Water Logged: Detect Running Faucets with Edge ML and Cellular IoT

A certain motel chain may leave the light on for you as a matter of safety and comfort, but if anyone were to leave the faucet on for you, well, that would just be weird. While leaving the water running is not something that is done on purpose, it does happen all the time for a number of reasons. The elderly, those with memory impairments, and children can often forget to turn off a faucet after they are finished with it. For a typical faucet, this wastes two gallons of water per minute according to the US EPA. That can really add up on water bills and may even result in costly water damage from an overflowing sink.

Unfortunately, the only way to recognize that the water has been left running is to directly take notice of it. So if someone accidentally leaves the water on, then leaves their home, it could be a while before that happens. Engineer Naveen Kumar saw this as an opportunity for improvement. Using Edge Impulse, he designed and built a machine learning-powered device that can recognize when a faucet is running. When this happens, an alert can be sent to the cloud or a smartphone via a cellular network to make the situation known, wherever the forgetful hand washer happens to be at the time.

The hardware components of the device

To make it simple to install this device, Kumar decided to use audio signals to detect the sound of running water. By going this route, no modifications need to be made to the existing plumbing. An Arduino Nano 33 BLE was chosen for the build because it has ample processing power to run the highly-optimized machine learning models produced by Edge Impulse, and the onboard microphone is the only sensor that is needed. A Blues Wireless Notecard was included in the design to give the device the capability to wirelessly communicate over cellular networks.

_ _ _ _ _

* TASKS
A: According to the article on detecting running faucets, which groups of people often forget to turn off a faucet after using it?
B: Can you carry the running-faucet detector article forward, starting right after its last sentence about the Blues Wireless Notecard?
The listing that follows has no connection to the faucet-detection article.

* DATA PROVIDED
_ _ _ _ _

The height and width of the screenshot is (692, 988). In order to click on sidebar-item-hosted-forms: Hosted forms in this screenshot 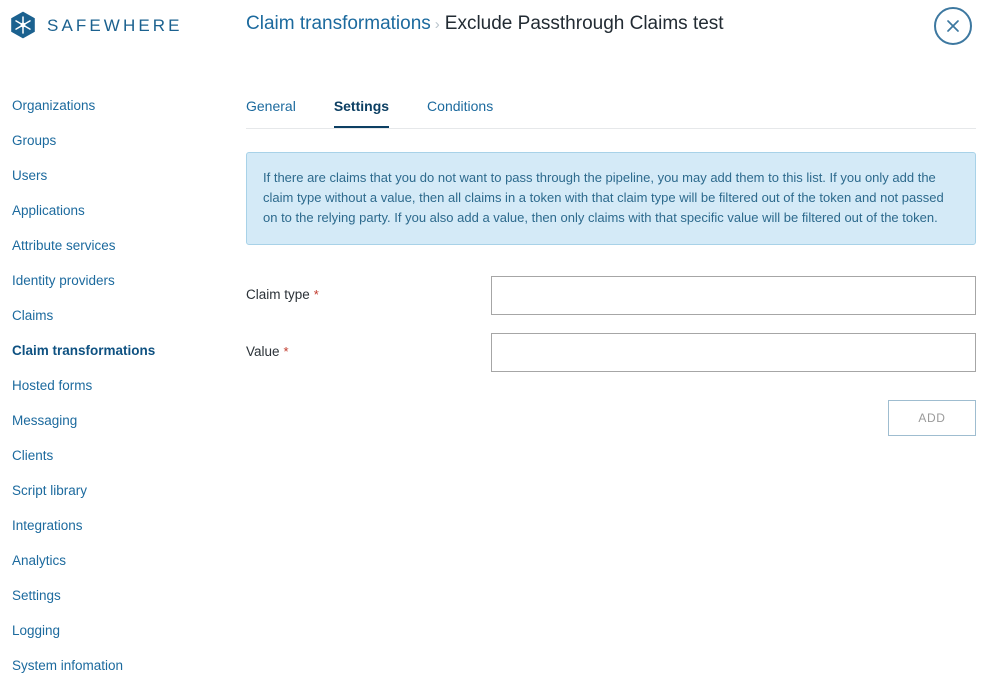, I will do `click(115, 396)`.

_ _ _ _ _

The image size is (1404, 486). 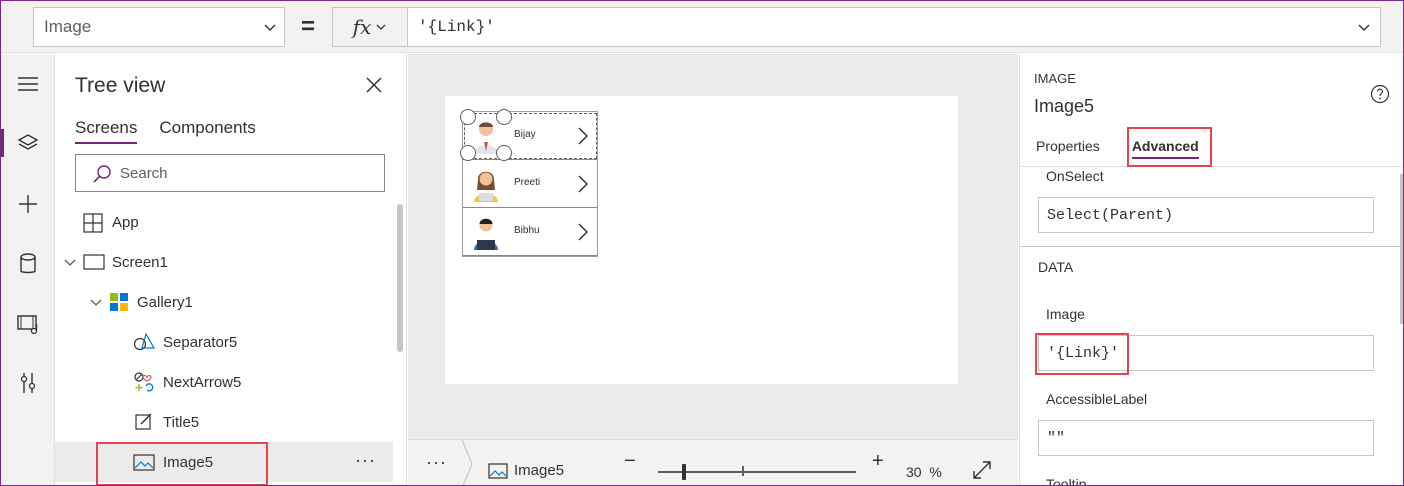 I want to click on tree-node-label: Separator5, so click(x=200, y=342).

_ _ _ _ _

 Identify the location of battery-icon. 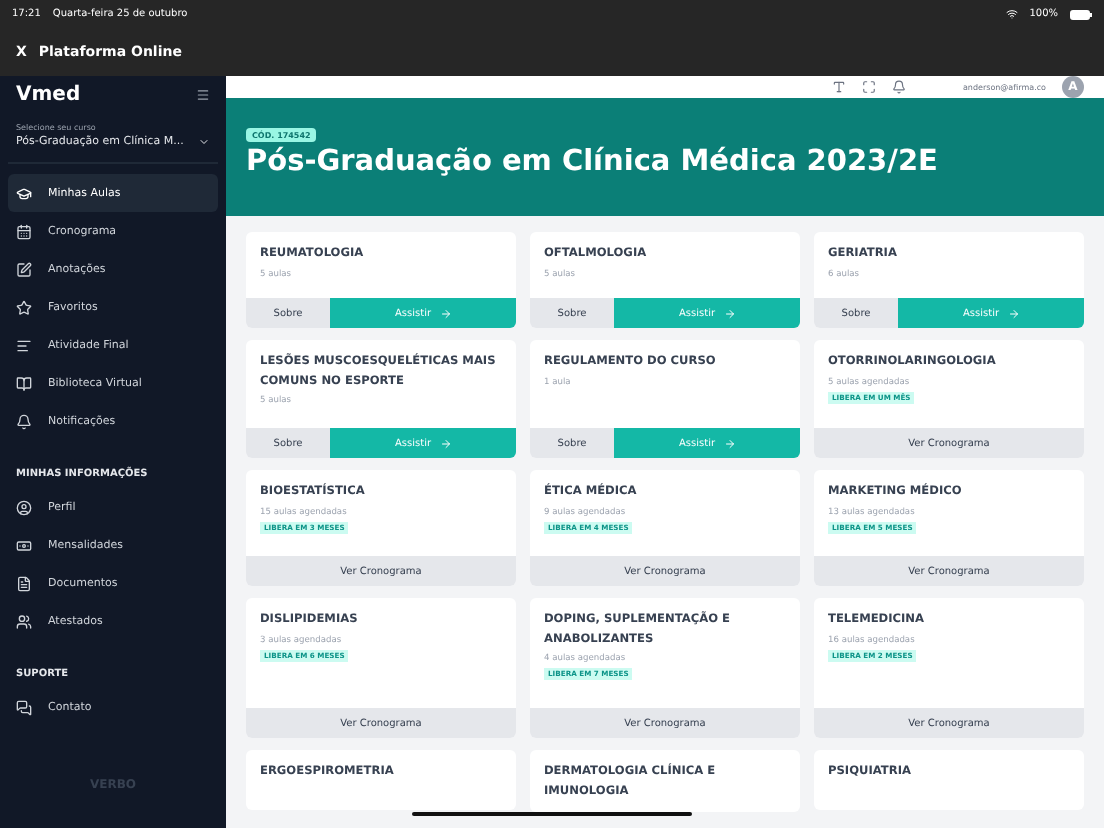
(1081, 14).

_ _ _ _ _

* ANSWERS
A: The elderly, those with memory impairments, and children.

B:
Before constructing the intelligent algorithm, sample data was needed to train it.  Kumar used the Edge Impulse CLI to link the Arduino to his Edge Impulse Studio account, then recorded audio data with the onboard microphone. In total, he recorded fifteen minutes of audio data from two different classes — the faucet running and background sounds. This data was automatically assigned labels and uploaded to Edge Impulse. Before attempting a widespread deployment of a running water detector, a larger, more diverse dataset would need to be collected, however this small dataset should be just fine for a proof of concept.

Collecting sample data with the Edge Impulse CLI

Having finished up the prerequisites, the stage was set to build the machine learning model. An audio MFE preprocessing block was first added to extract time and frequency features from the signal. By extracting the most important features from the data up front, any step in the pipeline that follows it will benefit from having less computationally-intensive work to do. These features were fed into a neural network classifier that interprets the incoming signal and learns whether it represents running water or normal background noise.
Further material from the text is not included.